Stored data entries
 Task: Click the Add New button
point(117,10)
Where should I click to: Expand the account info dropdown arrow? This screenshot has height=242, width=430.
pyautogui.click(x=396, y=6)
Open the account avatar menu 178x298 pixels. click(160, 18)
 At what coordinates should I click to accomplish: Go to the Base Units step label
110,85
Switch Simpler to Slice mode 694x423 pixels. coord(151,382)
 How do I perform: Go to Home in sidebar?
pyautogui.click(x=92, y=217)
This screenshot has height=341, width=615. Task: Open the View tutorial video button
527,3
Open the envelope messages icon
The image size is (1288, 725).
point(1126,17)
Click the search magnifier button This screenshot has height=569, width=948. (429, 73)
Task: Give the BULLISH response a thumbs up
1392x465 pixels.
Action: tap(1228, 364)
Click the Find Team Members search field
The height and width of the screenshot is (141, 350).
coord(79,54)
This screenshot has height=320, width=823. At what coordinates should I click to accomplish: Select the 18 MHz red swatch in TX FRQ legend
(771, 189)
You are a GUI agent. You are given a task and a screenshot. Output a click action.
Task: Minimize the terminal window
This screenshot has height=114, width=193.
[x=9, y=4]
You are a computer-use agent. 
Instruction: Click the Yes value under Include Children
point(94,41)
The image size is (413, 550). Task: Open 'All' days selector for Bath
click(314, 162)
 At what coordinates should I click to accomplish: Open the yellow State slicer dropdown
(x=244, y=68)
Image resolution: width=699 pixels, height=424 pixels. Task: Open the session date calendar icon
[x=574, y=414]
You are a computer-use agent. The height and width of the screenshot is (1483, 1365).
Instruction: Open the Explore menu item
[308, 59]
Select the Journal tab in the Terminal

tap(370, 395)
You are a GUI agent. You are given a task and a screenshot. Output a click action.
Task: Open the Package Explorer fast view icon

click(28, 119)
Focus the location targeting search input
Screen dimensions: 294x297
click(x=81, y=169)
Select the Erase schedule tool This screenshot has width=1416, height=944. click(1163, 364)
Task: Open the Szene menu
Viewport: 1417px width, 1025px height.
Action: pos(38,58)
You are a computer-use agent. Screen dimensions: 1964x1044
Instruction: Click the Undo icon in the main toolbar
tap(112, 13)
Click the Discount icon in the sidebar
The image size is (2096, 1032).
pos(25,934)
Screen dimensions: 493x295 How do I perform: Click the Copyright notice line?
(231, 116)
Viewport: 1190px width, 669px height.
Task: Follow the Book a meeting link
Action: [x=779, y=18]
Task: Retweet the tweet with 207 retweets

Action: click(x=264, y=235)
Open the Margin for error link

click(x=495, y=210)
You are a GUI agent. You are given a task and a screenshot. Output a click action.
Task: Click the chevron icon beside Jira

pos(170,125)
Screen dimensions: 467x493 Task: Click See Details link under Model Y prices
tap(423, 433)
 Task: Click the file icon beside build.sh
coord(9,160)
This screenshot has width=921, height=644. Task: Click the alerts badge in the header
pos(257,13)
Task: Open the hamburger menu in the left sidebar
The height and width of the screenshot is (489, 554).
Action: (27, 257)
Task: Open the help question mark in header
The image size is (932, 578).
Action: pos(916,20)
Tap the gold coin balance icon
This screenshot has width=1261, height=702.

*Task to complete*.
List every line in the listing above that contains the word "what". Case counts.

*Solution to the problem*.
 At what coordinates should I click to accomplish: Go to the Base Units step label
This screenshot has height=320, width=823. At what coordinates should I click to accomplish: Select the 18 MHz red swatch in TX FRQ legend
 At what coordinates should I click to accomplish: Open the yellow State slicer dropdown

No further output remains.